■ LISTED ENTRIES ■
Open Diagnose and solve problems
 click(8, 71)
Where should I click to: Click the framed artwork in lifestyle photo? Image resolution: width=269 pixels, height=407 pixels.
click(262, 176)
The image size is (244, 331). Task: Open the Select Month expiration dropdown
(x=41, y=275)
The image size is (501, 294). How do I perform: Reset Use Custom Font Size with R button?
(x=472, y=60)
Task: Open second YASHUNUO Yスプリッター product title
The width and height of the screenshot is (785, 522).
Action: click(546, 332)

■ EXERCISE AIM ■
Word for word, restate the line with "The image size is (501, 294)." and all remaining lines of the material, stopping only at the final line.

■ SOLUTION FOR THIS EXERCISE ■
The image size is (501, 294). How do I perform: Reset Use Custom Font Size with R button?
(x=472, y=60)
Task: Open second YASHUNUO Yスプリッター product title
The width and height of the screenshot is (785, 522).
Action: click(546, 332)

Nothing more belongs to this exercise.